Erythromycin biosynthesis: kinetic studies on a fully active modular polyketide synthase using natural and unnatural substrates.

6-Deoxyerythronolide B synthase (DEBS) is a modular polyketide synthase (PKS) that catalyzes the biosynthesis of the parent macrolide of erythromycin. On the basis of a recently developed cell-free assay (Pieper et al., 1995a) we report the results of steady-state kinetic studies on a modular PKS. A truncated form of DEBS (DEBS 1+TE), in which DEBS 1 is fused to the thioesterase domain from the C-terminal end of DEBS 3, was used for most of these studies. The overall k(cat) for (2S,3S,4S,5R)-2,4-dimethyl-3,5-dihydroxy-n-heptanoic acid delta-lactone (C9-lactone) synthesis is 3.4 min(-1), indicating that the enzyme is at least as active in vitro as in vivo. The apparent K(m) for (2S)-methylmalonyl-CoA consumption by DEBS 1+TE is 24 microM. The catalytic activity of DEBS 1+TE is strongly dependent on the phosphate concentration in the reaction buffer in the range 0-250 mM, suggesting that hydrophobic interactions may be crucial to the assembly of DEBS monomers into a functional complex. Although DEBS 1+TE can convert acetyl-, propionyl-, or butyryl-CoA into the corresponding C8-, C9-, and C10-lactones (Pieper et al., 1995b), it has a 32-fold preference for a propionate primer over an acetate primer and a 7.5-fold preference for a propionate primer over a butyrate primer.

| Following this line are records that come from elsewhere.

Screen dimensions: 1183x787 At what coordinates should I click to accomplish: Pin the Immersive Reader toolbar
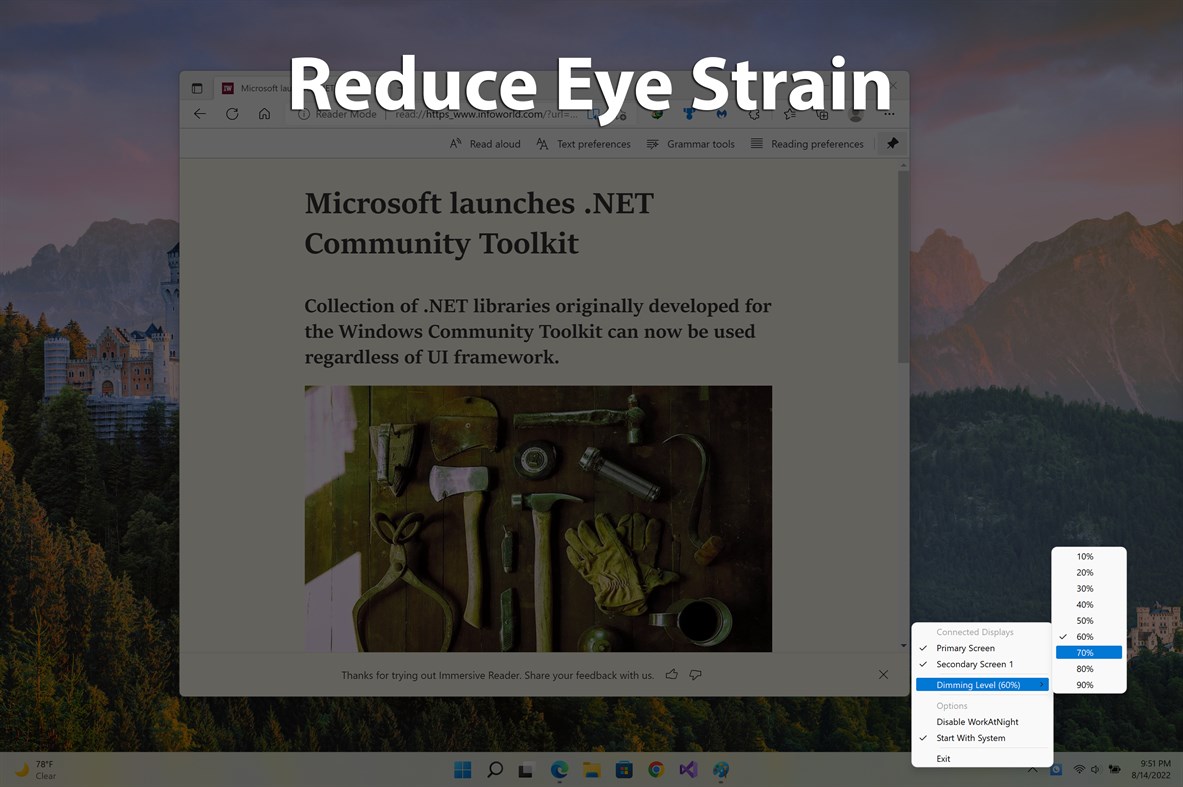(x=891, y=143)
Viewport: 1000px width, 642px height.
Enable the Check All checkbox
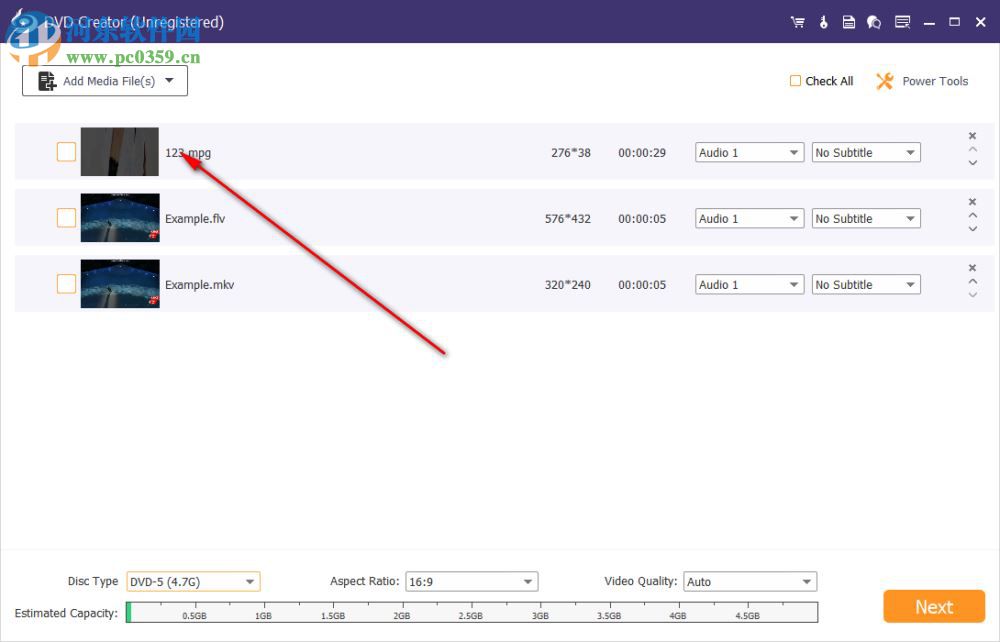pyautogui.click(x=795, y=81)
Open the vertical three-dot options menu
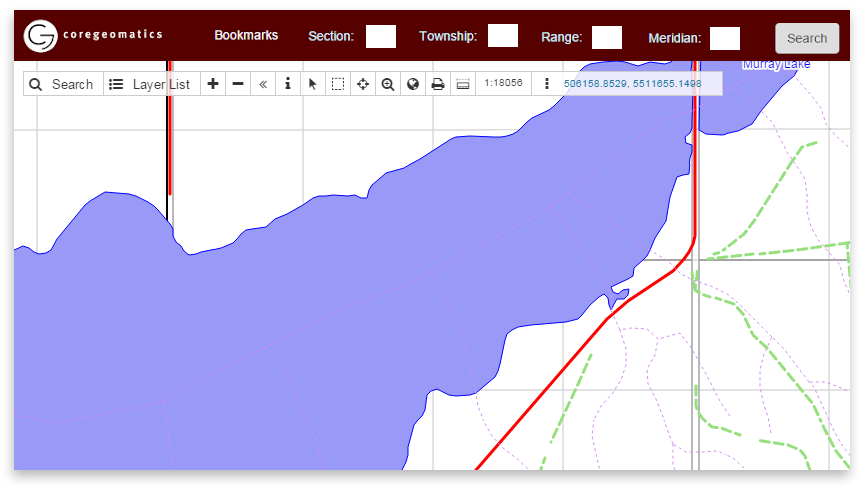Image resolution: width=863 pixels, height=491 pixels. click(547, 84)
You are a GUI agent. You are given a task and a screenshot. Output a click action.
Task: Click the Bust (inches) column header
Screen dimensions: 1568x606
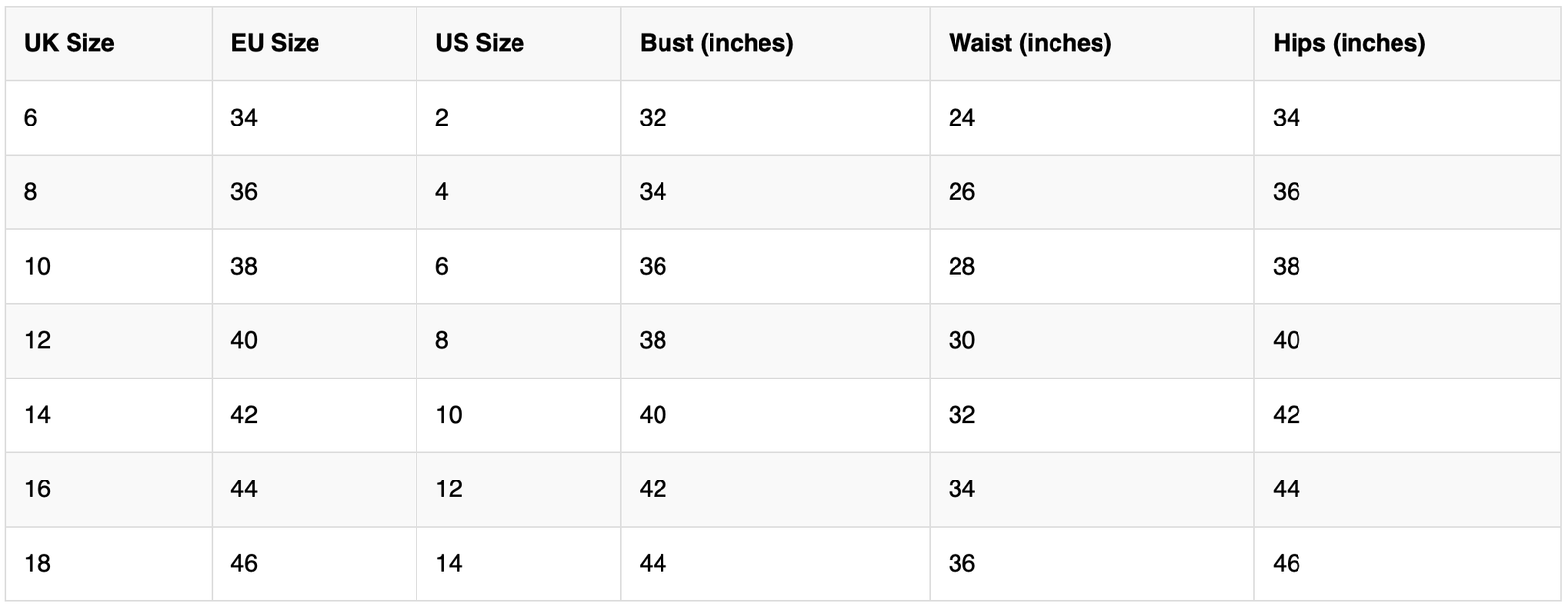coord(715,43)
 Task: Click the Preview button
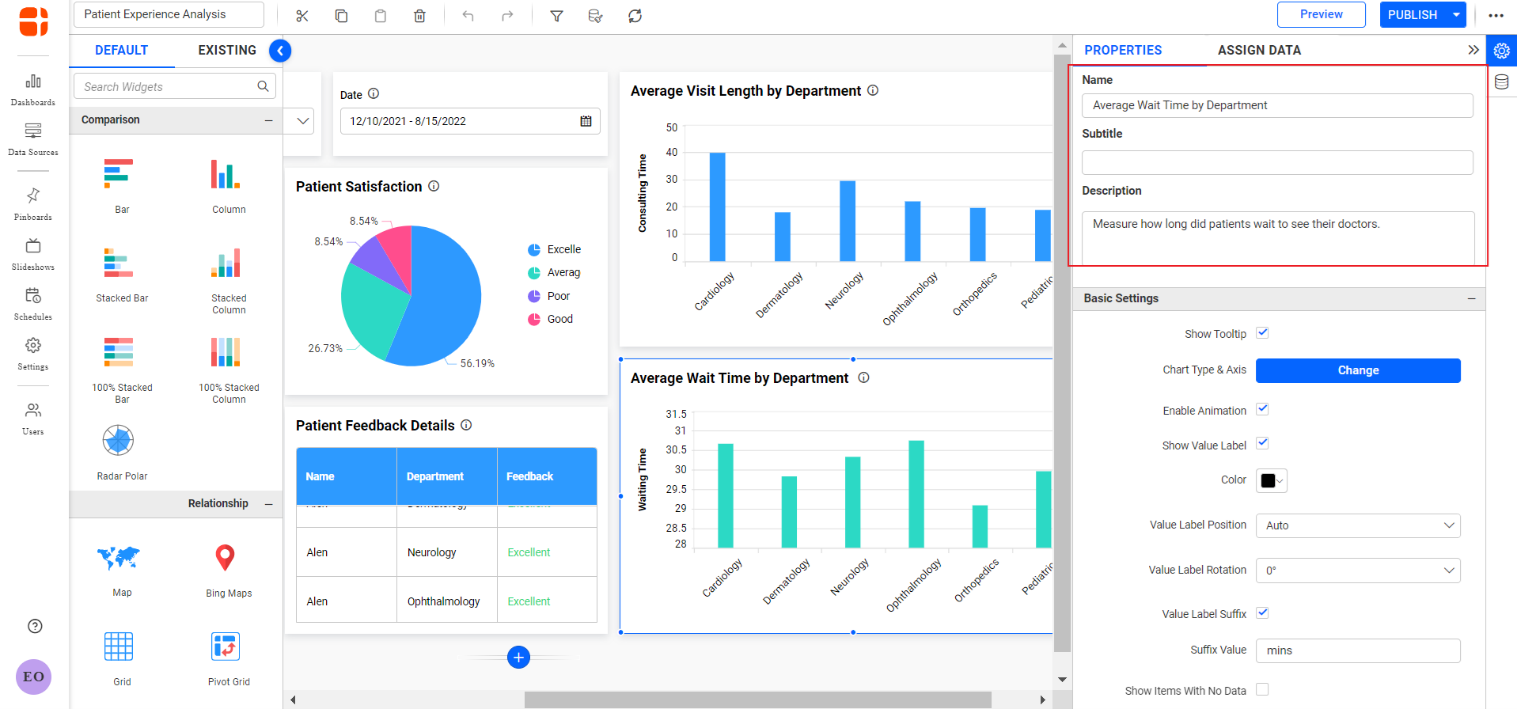coord(1321,14)

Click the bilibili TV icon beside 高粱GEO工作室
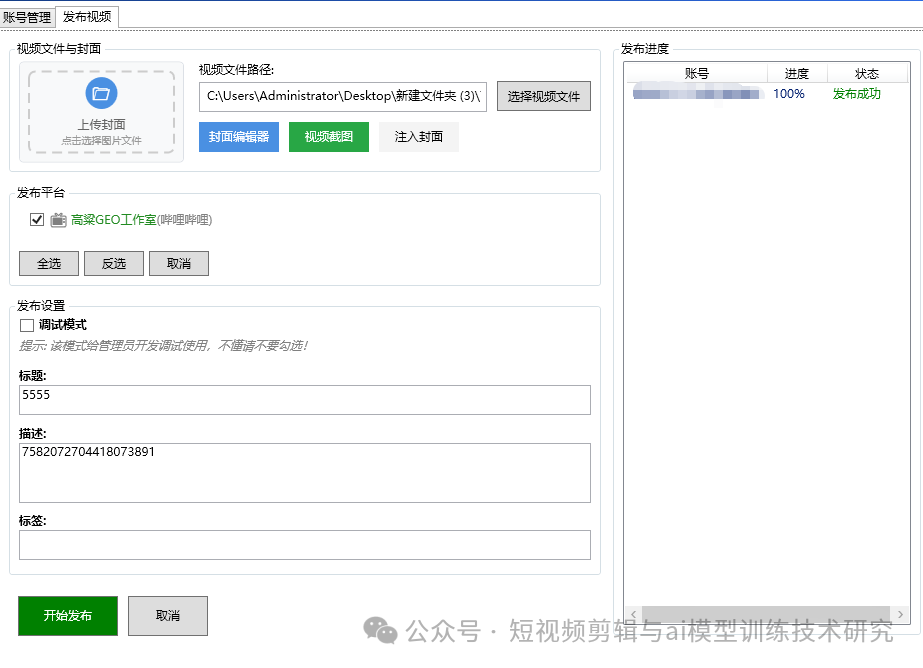58,219
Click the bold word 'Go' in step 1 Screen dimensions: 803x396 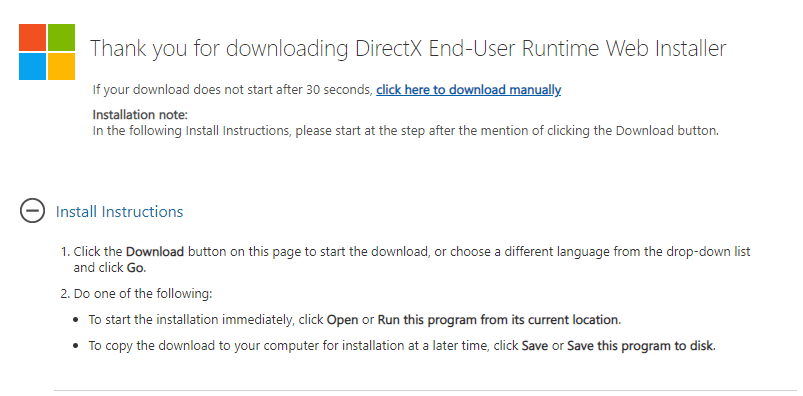tap(136, 268)
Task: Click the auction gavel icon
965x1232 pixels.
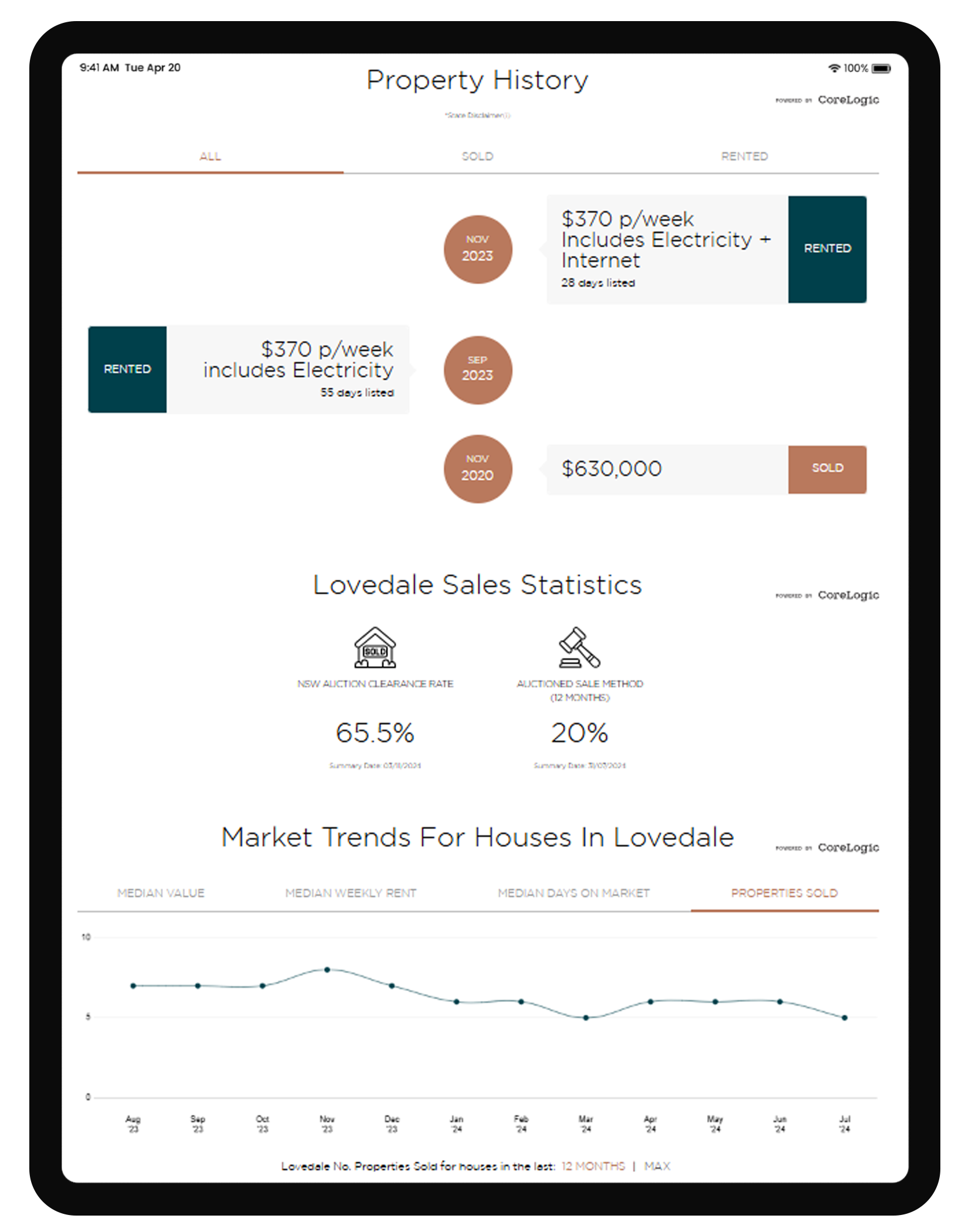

In the absence of any added primer unit, synthesis can be primed via decarboxylation of methylmalonyl-CoA; under these conditions the overall k(cat) for polyketide synthesis remains unchanged. Decarboxylation of methylmalonyl-CoA is negligible in the presence of saturating concentrations of propionyl-CoA but competes with the priming of the enzyme by acetyl-CoA or butyryl-CoA. The k(cat) for 6-deoxyerythronolide B synthesis by the complete DEBS is 0.5 min(-1). Under these assay conditions, the C9-lactone is also produced as an abortive chain elongation product with a k(cat) of 0.23 min(-1), presumably due to inefficient assembly of the multimeric protein complex involving DEBS 1, 2, and 3. Together, these results provide the first comprehensive kinetic insights into a fully active modular PKS.